Disparu dans le désert

Avec sa vue infinie sur le sable balayé par le vent, le Sahara est une puissante métaphore de l’éternité! La nuit, il devient l’essence de l’espace extra-atmosphérique avec sa canopée d’étoiles, des températures glaciales et une obscurité impénétrable. Lors d’une randonnée à dos de chameau, il est devenu le décor d’un événement terrifiant.

Il était environ 21 heures et j’étais seul dans le désert. Après r à peine sortant de la chaleur et du confort de la tente à manger, je me suis retrouvé enveloppé dans une noirceur que je pouvais à peine pénétrer avec ma lampe de poche. J’essayais de trouver ma tente mais j’avais du mal à la distinguer des dunes de sable environnantes. Mon anxiété est devenue intense. Cela me pesait lourdement sur la possibilité que je puisse facilement sortir du camp et me perdre.

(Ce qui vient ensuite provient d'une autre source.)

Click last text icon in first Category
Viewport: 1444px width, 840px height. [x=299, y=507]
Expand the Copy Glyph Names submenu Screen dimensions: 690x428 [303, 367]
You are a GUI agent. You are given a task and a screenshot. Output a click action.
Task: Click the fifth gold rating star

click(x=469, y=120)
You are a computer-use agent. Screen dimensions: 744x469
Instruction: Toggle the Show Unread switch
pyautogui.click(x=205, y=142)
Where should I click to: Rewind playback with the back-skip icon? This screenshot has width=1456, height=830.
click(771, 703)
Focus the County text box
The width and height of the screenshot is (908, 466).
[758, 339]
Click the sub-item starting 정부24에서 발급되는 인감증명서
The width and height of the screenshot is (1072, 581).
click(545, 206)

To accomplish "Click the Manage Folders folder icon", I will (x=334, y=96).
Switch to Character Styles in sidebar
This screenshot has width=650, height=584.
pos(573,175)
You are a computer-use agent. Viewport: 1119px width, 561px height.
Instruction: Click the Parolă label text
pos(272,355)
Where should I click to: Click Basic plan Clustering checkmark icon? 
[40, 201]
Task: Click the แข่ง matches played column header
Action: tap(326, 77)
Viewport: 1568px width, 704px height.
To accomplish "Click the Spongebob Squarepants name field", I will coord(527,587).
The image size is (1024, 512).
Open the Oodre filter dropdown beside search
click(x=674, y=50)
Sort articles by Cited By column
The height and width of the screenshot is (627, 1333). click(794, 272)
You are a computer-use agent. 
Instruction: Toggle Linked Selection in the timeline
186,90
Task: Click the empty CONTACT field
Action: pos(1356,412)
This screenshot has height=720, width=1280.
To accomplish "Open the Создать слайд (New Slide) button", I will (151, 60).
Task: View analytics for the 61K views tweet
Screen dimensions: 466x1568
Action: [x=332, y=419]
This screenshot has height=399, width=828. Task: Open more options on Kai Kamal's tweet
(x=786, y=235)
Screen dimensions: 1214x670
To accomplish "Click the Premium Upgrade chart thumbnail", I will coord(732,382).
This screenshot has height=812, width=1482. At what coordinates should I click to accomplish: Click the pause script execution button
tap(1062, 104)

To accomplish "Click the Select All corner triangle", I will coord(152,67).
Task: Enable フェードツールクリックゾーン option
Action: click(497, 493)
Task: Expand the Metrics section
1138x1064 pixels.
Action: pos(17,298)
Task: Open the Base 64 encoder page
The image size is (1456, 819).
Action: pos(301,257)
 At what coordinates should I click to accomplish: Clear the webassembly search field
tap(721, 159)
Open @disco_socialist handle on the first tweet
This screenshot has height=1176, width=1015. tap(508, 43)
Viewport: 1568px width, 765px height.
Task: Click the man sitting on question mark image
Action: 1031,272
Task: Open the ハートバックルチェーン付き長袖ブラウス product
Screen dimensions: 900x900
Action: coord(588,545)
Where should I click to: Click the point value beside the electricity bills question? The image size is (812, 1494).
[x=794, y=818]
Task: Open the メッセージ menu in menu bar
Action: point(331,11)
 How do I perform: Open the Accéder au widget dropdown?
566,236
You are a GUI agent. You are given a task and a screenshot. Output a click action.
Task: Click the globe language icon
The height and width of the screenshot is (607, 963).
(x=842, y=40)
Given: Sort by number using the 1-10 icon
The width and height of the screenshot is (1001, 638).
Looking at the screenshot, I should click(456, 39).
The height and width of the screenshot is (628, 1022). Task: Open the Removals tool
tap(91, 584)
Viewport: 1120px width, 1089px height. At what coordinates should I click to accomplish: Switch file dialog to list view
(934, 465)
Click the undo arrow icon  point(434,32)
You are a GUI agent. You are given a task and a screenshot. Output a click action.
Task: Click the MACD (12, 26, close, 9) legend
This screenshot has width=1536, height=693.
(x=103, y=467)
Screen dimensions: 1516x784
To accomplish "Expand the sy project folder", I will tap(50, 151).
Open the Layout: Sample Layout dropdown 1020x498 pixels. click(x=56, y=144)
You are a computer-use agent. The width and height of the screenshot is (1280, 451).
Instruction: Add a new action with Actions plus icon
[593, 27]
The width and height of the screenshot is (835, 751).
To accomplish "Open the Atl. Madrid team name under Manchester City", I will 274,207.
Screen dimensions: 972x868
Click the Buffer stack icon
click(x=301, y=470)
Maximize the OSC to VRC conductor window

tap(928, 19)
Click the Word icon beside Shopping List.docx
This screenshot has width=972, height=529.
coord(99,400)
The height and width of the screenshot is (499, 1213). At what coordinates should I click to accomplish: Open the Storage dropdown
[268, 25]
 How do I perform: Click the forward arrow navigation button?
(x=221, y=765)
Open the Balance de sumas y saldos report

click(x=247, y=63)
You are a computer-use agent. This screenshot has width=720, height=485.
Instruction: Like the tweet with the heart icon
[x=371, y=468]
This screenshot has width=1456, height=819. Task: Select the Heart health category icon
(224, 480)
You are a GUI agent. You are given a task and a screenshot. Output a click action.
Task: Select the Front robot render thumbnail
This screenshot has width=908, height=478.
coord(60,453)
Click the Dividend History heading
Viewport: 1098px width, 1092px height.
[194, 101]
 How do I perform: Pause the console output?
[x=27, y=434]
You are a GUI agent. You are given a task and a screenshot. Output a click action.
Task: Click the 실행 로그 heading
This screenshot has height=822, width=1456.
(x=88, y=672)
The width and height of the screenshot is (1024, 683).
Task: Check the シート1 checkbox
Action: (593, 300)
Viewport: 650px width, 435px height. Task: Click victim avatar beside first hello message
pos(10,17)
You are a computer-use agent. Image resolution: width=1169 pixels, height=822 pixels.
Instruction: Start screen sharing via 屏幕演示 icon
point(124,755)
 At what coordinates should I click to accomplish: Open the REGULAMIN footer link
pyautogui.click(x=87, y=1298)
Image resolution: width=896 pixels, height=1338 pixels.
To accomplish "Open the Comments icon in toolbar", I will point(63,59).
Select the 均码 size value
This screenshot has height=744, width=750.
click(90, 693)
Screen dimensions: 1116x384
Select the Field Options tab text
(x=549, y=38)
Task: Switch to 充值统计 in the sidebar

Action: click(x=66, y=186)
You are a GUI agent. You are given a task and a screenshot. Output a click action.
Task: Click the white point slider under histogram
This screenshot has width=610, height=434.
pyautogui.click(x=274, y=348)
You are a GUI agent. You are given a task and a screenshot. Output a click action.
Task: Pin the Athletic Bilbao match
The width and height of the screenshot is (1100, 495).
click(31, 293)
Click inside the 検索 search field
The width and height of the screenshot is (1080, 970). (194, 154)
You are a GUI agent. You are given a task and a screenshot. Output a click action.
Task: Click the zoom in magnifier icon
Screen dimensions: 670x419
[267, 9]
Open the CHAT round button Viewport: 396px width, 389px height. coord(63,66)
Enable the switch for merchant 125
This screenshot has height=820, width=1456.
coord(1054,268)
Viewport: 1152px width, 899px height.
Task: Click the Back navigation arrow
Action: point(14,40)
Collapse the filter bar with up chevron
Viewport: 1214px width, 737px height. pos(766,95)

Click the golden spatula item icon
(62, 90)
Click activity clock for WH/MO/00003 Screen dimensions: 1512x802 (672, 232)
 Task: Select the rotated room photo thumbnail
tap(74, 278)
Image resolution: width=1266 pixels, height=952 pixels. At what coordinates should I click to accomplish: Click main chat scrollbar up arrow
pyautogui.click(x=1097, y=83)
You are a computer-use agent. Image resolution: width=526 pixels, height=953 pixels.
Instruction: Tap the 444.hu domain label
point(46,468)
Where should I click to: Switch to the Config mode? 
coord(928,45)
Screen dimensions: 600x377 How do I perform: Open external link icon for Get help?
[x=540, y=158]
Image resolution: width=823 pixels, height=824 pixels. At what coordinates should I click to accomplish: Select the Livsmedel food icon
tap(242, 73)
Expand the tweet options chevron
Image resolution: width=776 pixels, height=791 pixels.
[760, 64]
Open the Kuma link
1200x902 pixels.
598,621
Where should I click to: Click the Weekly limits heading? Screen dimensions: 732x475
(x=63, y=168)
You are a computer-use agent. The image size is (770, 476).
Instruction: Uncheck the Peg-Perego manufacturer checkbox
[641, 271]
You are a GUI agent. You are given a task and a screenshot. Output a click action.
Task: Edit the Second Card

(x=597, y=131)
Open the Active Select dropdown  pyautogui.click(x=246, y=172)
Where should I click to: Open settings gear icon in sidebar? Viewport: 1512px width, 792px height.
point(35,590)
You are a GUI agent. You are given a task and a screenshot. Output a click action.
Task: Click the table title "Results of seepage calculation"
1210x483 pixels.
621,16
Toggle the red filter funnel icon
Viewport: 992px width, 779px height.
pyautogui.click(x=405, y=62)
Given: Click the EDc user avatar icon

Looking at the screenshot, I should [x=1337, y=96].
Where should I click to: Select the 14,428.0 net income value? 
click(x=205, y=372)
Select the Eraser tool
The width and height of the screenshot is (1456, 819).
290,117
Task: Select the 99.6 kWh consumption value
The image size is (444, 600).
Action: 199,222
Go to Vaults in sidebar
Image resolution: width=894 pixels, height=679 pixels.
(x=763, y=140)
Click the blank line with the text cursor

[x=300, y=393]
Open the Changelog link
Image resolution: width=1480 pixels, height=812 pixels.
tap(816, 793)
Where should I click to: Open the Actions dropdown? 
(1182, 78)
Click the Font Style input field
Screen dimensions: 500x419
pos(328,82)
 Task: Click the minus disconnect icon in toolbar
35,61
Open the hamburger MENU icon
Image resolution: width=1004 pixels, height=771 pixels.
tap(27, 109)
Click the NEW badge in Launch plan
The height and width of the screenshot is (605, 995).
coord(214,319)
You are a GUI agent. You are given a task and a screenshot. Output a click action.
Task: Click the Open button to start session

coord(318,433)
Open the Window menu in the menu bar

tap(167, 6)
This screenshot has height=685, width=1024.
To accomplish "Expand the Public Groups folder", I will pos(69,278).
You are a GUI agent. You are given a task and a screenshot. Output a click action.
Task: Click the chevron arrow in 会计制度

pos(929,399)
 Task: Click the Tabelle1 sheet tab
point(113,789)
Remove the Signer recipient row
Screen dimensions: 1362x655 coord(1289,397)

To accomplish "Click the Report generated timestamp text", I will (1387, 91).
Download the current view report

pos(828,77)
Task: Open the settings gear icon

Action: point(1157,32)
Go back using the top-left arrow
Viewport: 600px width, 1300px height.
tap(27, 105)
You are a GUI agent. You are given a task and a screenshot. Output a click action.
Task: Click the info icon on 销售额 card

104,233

Je n’avais pas réalisé que l’un de mes compagnons de voyage était sur le point de vivre une telle expérience le soir même.

Au dîner de ce soir-là, Kay nous a informés qu’elle souffrait d’insomnie grave. Un membre de notre groupe a gentiment partagé avec elle son approvisionnement en Ambien – un médicament d’ordonnance à action rapide qui induit le sommeil. Ne se rendant pas compte que le médicament prendrait effet presque immédiatement, Kay a avalé un comprimé juste avant de quitter la tente à manger et après avoir consommé du vin à l’happy hour plus tôt – une combinaison d’actions très dangereuse. Au moment de son départ, elle était extrêmement désorientée. Dans cette condition, elle a tenté de naviguer dans le camp. Mais avant qu’elle ne s’en rende compte, elle errait sans but dans la noirceur totale du vaste Sahara.

Le drame a commencé le lendemain alors que nous étions en train de décamper. Une tente est restée intacte après que toutes les autres aient été démontées. Il appartenait à Kay – et elle avait disparu. Immédiatement, une recherche a été lancée. Heureusement, la nuit avait été calme, sans le moindre murmure de brise. Ainsi, la tâche est devenue celle de suivre les traces de Kay dans le sable – des traces qui avaient plusieurs heures.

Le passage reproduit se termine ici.